You’re close to measuring the launch overhead with these tiny kernels doing almost nothing. I suspect the difference here would be lost in the noise if your kernels executed for a few milliseconds. For example, by adding a for loop to your kernel and running it for 100 times, I get results like this:
Average time without std::this_thread::sleep_for is 0.00415706
Average time with std::this_thread::sleep_for is 0.00416839
Now the difference is less than 1%.
So we are talking about a relatively small (on the order of the kernel launch overhead) fixed cost that appears when you put a thread to sleep, to subsequently launch a kernel after the thread wakes up.
Since CUDA has a lazy initialization process, it wouldn’t surprise me that there is some additional resource initialization time to make the CUDA runtime usable again, after a thread goes to sleep and wakes up.

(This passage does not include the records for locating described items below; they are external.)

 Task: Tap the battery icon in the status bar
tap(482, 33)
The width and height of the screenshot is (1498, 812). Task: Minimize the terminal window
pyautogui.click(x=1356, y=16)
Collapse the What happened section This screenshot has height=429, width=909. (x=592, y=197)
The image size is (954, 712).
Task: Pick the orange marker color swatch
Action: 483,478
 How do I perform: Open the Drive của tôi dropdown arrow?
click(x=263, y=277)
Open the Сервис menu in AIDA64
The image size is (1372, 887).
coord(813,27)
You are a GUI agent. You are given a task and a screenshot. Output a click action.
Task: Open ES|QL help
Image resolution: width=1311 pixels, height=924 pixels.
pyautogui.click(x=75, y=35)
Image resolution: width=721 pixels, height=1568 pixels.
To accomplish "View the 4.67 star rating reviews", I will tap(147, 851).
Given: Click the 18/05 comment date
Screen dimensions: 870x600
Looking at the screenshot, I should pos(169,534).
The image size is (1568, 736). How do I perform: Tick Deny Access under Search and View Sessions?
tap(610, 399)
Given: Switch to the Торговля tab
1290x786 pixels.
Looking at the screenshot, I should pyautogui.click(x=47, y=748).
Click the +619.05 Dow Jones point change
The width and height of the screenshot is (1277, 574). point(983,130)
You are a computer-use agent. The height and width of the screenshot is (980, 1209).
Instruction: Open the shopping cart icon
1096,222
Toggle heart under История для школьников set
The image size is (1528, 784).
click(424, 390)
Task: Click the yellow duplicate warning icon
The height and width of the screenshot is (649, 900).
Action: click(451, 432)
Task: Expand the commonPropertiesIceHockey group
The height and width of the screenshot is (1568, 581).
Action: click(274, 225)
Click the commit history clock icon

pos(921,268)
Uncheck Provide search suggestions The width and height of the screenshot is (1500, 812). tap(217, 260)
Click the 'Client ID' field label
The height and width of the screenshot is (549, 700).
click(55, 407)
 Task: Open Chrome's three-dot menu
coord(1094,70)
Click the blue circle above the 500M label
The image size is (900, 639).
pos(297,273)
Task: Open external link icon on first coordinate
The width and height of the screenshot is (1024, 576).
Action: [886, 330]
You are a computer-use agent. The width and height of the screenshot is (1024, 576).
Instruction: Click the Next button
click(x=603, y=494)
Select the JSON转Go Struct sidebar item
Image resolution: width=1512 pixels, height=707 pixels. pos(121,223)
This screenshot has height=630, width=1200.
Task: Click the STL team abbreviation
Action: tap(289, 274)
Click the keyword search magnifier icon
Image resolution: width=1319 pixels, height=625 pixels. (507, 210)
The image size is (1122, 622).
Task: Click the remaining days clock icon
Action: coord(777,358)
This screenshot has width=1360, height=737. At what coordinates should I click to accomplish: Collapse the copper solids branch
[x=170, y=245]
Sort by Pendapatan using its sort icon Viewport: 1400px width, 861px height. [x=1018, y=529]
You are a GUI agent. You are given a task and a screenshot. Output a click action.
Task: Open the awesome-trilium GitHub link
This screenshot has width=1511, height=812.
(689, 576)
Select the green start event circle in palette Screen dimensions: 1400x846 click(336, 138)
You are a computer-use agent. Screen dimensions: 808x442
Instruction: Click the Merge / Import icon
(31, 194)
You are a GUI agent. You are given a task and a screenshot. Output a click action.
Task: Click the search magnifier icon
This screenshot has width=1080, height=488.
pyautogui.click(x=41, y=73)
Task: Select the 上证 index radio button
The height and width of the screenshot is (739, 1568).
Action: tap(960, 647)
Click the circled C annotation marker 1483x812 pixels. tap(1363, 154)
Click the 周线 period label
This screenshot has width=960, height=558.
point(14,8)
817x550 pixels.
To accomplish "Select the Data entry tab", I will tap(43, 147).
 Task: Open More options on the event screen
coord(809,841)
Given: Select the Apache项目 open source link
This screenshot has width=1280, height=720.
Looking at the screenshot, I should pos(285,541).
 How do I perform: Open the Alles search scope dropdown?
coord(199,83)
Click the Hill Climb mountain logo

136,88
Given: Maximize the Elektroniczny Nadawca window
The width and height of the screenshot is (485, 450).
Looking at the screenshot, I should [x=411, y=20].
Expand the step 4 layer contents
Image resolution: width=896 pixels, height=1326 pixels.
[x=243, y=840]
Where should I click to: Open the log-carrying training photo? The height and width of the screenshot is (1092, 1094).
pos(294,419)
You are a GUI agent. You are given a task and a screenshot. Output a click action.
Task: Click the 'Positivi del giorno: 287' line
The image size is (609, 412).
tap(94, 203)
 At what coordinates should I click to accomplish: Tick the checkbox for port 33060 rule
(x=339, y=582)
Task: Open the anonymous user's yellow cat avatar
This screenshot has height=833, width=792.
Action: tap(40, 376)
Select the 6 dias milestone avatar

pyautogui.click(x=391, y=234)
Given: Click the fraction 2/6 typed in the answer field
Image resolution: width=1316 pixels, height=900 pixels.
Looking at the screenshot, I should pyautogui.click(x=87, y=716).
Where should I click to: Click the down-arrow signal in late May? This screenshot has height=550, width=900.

I have no idea what is happening, really, that is just idle speculation. But generally good advice for using CUDA is to try to avoid launching kernels that are a few microseconds or a few tens of microseconds in duration. If you do so, even independent of your observation here, the cost to launch a kernel becomes a significant part of your overall workflow, and thus you are using the GPU inefficiently.
You can file a bug if you wish, but my guess is that:
- this is ultimately expected behavior
- its unlikely that significant resource would be applied to try to improve this situation, because you are using the GPU inefficiently (even if this were “fixed”).